I talking about several inches of snow.......... the real stuff..... WHERE IS IT ?? ???

Seriously this is not fair at all, I want to make snowmen, have snow ball fights and of course have time off work as I can't get into work because of the snow.......

but NO ... all we have in the heat haze of London is rain......

Stop moaning about how bad it is.. up north.... now this time the snow is really whiter up north (er... or isn't that the grass is greener.. or whatever... ;D )

NOT FAIR....


----------



## coupe-sport (May 7, 2002)

give it a chance... its only January...


----------



## vlastan (May 6, 2002)

Get a snow machine!!


----------



## Guest (Jan 6, 2003)

not sure I can get a machine big enough to plaster SW London with snow... :

but I ain't asking for much... just a bit of the white stuff.... (welll a few odd million metric ton's of it anyway.....!)

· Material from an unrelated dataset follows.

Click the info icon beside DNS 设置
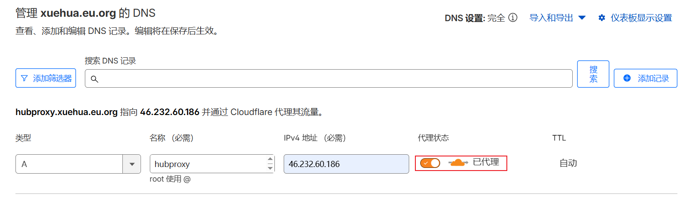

Scotland... you guys & girls get ALL the fun..... :'( :'( :'(


----------



## donny (Sep 5, 2003)

;D ??? ;D


----------



## vlastan (May 6, 2002)

With the snow machine you could have enough snow in your back garden to make snowmen!! What more do you want?


----------



## raven (May 7, 2002)

Snow's forecast tonight in London! ;D


----------



## Guest (Jan 7, 2003)

> With the snow machine you could have enough snow in your back garden to make snowmen!! What more do Â you want? Â


not enough to block all the roads to work.. Â 
(and i've got a 2wd TT....... so i won't be able to get through the snow.... Â 8) )

bloody hell........... ain't it already bloody cold enough... ??

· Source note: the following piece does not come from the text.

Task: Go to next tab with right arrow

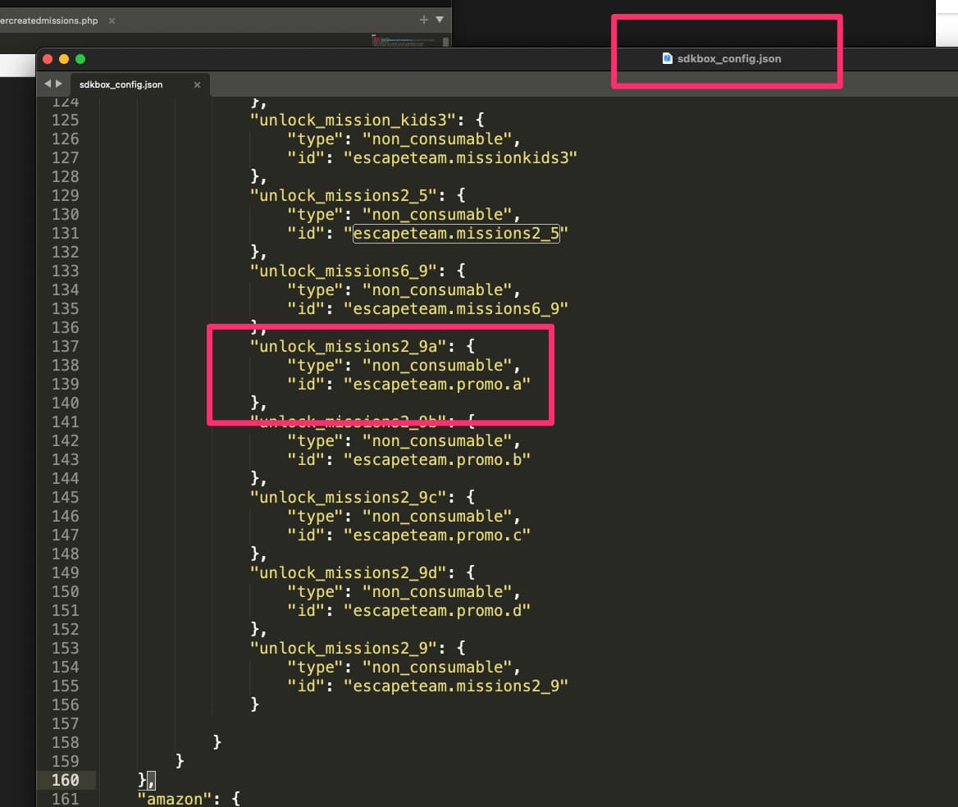Action: click(x=58, y=84)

as for the "forecast"....... it's just cold.... NO...... cold NO... Snow Yes........ forecast..... [smiley=behead2.gif]

[smiley=end.gif]


----------



## vlastan (May 6, 2002)

It is snowing here now. And it is 0C...so it gets white outside...just like Wak's TT!! ;D


----------



## Guest (Jan 7, 2003)

> It is snowing here now. And it is 0C...so it gets white outside...just like Wak's TT!! Â ;D


although when it does snow.. can't wait for the post by Wak that reads.....

"It has snowed and I can't find my TT... what do I do ???"


----------



## vlastan (May 6, 2002)

Ahhh...Wak has advanced technology installed in his TT.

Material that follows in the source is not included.